## [Records for this exercise]
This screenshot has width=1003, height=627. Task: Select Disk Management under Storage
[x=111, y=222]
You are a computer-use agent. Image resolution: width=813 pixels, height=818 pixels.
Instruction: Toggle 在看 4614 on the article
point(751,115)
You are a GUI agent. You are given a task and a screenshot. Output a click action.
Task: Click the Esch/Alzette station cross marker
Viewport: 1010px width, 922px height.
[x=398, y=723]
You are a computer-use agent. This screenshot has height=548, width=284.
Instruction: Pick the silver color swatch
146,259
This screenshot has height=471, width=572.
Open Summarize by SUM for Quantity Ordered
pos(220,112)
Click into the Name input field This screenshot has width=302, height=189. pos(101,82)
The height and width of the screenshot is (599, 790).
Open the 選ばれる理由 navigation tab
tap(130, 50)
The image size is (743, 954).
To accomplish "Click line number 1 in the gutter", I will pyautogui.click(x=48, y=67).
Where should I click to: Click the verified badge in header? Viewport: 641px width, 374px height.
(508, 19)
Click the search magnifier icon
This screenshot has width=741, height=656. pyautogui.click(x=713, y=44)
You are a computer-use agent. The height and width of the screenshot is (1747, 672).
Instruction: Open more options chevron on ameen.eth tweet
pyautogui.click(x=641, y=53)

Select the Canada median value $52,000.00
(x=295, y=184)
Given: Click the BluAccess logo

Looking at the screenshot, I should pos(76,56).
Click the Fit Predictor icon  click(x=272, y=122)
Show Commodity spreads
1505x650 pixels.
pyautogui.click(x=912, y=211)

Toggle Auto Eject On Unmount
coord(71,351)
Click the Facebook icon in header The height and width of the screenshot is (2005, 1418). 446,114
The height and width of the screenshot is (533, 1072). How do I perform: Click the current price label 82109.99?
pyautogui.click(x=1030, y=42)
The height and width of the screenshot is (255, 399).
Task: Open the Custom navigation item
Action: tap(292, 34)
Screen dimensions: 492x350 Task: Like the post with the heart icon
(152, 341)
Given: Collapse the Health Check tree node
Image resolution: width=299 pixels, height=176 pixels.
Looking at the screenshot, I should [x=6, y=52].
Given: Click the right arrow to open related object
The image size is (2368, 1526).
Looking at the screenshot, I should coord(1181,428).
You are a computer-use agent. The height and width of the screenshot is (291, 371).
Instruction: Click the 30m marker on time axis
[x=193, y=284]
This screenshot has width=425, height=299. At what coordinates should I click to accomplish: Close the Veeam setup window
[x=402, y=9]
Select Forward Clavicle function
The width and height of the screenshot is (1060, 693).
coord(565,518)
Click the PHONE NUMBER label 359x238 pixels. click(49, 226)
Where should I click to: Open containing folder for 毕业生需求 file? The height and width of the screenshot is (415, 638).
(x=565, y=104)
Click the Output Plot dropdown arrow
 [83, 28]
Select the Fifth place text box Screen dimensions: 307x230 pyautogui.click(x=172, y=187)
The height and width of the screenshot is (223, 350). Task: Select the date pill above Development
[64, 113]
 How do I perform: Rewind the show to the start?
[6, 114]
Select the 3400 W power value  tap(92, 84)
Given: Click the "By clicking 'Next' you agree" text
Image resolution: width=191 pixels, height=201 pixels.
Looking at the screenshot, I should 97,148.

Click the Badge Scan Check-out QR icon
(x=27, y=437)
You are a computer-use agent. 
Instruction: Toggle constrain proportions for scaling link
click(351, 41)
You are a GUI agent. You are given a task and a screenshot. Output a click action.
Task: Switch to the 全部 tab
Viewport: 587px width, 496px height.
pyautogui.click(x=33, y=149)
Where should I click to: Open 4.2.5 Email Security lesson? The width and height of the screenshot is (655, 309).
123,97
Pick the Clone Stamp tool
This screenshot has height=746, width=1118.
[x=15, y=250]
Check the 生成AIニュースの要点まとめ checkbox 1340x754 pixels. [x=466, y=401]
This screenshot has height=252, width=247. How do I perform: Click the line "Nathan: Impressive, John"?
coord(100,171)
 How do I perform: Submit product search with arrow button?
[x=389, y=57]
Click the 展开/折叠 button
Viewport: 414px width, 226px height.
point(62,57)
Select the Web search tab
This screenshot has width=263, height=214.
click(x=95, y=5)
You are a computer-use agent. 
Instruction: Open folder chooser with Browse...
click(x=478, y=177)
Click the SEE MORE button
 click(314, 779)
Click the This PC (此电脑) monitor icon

## [Instruction]
Rewrite all the records with "computer-use agent" changed to "desktop agent" wherever it occurs, keeping every other character the same.

## [Answer for this exercise]
This screenshot has width=1003, height=627. Task: Select Disk Management under Storage
[x=111, y=222]
You are a desktop agent. Image resolution: width=813 pixels, height=818 pixels.
Instruction: Toggle 在看 4614 on the article
point(751,115)
You are a GUI agent. You are given a task and a screenshot. Output a click action.
Task: Click the Esch/Alzette station cross marker
Viewport: 1010px width, 922px height.
[x=398, y=723]
You are a desktop agent. This screenshot has height=548, width=284.
Instruction: Pick the silver color swatch
146,259
This screenshot has height=471, width=572.
Open Summarize by SUM for Quantity Ordered
pos(220,112)
Click into the Name input field This screenshot has width=302, height=189. pos(101,82)
The height and width of the screenshot is (599, 790).
Open the 選ばれる理由 navigation tab
tap(130, 50)
The image size is (743, 954).
To accomplish "Click line number 1 in the gutter", I will pyautogui.click(x=48, y=67).
Where should I click to: Click the verified badge in header? Viewport: 641px width, 374px height.
(508, 19)
Click the search magnifier icon
This screenshot has width=741, height=656. pyautogui.click(x=713, y=44)
You are a desktop agent. The height and width of the screenshot is (1747, 672).
Instruction: Open more options chevron on ameen.eth tweet
pyautogui.click(x=641, y=53)

Select the Canada median value $52,000.00
(x=295, y=184)
Given: Click the BluAccess logo

Looking at the screenshot, I should pos(76,56).
Click the Fit Predictor icon  click(x=272, y=122)
Show Commodity spreads
1505x650 pixels.
pyautogui.click(x=912, y=211)

Toggle Auto Eject On Unmount
coord(71,351)
Click the Facebook icon in header The height and width of the screenshot is (2005, 1418). 446,114
The height and width of the screenshot is (533, 1072). How do I perform: Click the current price label 82109.99?
pyautogui.click(x=1030, y=42)
The height and width of the screenshot is (255, 399).
Task: Open the Custom navigation item
Action: tap(292, 34)
Screen dimensions: 492x350 Task: Like the post with the heart icon
(152, 341)
Given: Collapse the Health Check tree node
Image resolution: width=299 pixels, height=176 pixels.
Looking at the screenshot, I should [x=6, y=52].
Given: Click the right arrow to open related object
The image size is (2368, 1526).
Looking at the screenshot, I should coord(1181,428).
You are a desktop agent. The height and width of the screenshot is (291, 371).
Instruction: Click the 30m marker on time axis
[x=193, y=284]
This screenshot has width=425, height=299. At what coordinates should I click to accomplish: Close the Veeam setup window
[x=402, y=9]
Select Forward Clavicle function
The width and height of the screenshot is (1060, 693).
coord(565,518)
Click the PHONE NUMBER label 359x238 pixels. click(49, 226)
Where should I click to: Open containing folder for 毕业生需求 file? The height and width of the screenshot is (415, 638).
(x=565, y=104)
Click the Output Plot dropdown arrow
 [83, 28]
Select the Fifth place text box Screen dimensions: 307x230 pyautogui.click(x=172, y=187)
The height and width of the screenshot is (223, 350). Task: Select the date pill above Development
[64, 113]
 How do I perform: Rewind the show to the start?
[6, 114]
Select the 3400 W power value  tap(92, 84)
Given: Click the "By clicking 'Next' you agree" text
Image resolution: width=191 pixels, height=201 pixels.
Looking at the screenshot, I should 97,148.

Click the Badge Scan Check-out QR icon
(x=27, y=437)
You are a desktop agent. 
Instruction: Toggle constrain proportions for scaling link
click(351, 41)
You are a GUI agent. You are given a task and a screenshot. Output a click action.
Task: Switch to the 全部 tab
Viewport: 587px width, 496px height.
pyautogui.click(x=33, y=149)
Where should I click to: Open 4.2.5 Email Security lesson? The width and height of the screenshot is (655, 309).
123,97
Pick the Clone Stamp tool
This screenshot has height=746, width=1118.
[x=15, y=250]
Check the 生成AIニュースの要点まとめ checkbox 1340x754 pixels. [x=466, y=401]
This screenshot has height=252, width=247. How do I perform: Click the line "Nathan: Impressive, John"?
coord(100,171)
 How do I perform: Submit product search with arrow button?
[x=389, y=57]
Click the 展开/折叠 button
Viewport: 414px width, 226px height.
point(62,57)
Select the Web search tab
This screenshot has width=263, height=214.
click(x=95, y=5)
You are a desktop agent. 
Instruction: Open folder chooser with Browse...
click(x=478, y=177)
Click the SEE MORE button
 click(314, 779)
Click the This PC (此电脑) monitor icon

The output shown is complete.